If you didn't think San Francisco's official ban of toys with fatty Happy Meals wasn't making news worldwide, consider this. Not only are Jon Stewart and Harrison Ford talking about it on the TV, a health expert has hailed San Francisco's move as trailblazing and long overdue. A Scots health expert, in fact.
"You can educate people as much as you want but if there's tasty, accessible food that looks good, people will be seduced by it," Glasgow University professor of metabolic medicine Naveed Sattar tells Scotland's Daily Record. "What's happening in San Francisco sends out a warning shot across the bows of the food industry that legislation will come unless they
change their ways."
Keep in mind, Scotland's best-known national dishes are haggis and fried Mars Bars. Perhaps MacDuff only beheaded Macbeth to keep him from being seduced by tasty, accessible food.

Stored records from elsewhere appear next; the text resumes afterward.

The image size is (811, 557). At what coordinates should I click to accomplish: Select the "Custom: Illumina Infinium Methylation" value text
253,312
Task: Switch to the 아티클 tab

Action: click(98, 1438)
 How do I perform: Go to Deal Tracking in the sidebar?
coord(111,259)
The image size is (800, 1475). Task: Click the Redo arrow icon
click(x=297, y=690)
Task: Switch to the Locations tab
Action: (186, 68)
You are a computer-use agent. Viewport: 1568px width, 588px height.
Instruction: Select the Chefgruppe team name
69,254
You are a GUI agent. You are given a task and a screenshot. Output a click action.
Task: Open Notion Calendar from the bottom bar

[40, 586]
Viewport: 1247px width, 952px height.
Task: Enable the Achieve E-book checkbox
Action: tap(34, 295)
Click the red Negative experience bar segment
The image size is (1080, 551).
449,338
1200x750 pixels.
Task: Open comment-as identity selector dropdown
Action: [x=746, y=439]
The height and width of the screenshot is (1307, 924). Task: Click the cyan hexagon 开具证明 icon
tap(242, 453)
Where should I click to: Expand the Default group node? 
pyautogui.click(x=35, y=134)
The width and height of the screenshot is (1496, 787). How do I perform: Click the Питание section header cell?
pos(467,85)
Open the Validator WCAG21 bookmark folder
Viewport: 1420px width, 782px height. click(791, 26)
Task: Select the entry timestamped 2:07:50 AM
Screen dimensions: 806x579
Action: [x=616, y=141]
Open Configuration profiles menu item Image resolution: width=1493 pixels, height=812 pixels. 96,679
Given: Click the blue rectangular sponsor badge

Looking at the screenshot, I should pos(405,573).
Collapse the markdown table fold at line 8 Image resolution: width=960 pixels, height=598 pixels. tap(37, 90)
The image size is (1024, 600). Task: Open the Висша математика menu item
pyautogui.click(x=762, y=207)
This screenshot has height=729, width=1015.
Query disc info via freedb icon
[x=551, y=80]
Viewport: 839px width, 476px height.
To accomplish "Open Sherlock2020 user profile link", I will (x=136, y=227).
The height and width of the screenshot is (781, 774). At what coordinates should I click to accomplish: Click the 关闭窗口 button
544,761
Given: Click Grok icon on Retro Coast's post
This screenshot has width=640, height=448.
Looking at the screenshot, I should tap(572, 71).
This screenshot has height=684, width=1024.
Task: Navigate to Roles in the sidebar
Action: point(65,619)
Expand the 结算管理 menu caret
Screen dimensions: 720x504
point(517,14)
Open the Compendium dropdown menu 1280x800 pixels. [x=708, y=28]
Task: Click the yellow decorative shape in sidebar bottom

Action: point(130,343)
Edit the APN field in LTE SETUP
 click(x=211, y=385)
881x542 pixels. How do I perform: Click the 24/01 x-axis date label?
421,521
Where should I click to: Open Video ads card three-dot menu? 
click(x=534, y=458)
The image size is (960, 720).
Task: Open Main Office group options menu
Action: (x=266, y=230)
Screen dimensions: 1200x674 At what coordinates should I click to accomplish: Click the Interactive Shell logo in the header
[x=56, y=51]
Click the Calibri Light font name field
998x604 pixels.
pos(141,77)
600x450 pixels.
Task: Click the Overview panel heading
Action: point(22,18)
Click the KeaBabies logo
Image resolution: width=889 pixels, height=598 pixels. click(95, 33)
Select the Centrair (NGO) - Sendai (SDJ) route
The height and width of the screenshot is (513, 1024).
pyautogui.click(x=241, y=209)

It's a good bet the McDonald's people -- and other fast-food behemoths -- realize the far-reaching effects San Francisco's legislation could spark. And the Scottish newspaper doesn't bother quoting any law professors about the very real possibility of a lawsuit.
When we spoke with McDonald's spokeswoman, Danya Proud -- herself a native of the British Isles, but not Scotland -- she refused to rule out litigation.
If fast-food giants do indeed sue San Francisco, it'll be interesting to see who wins in the court of public opinion: The billion-dollar companies that market disgusting food to children or the city that sees fit to tell parents what they can and can't feed their own kids.
That's fast-food for thought. But you don't get any damn toys.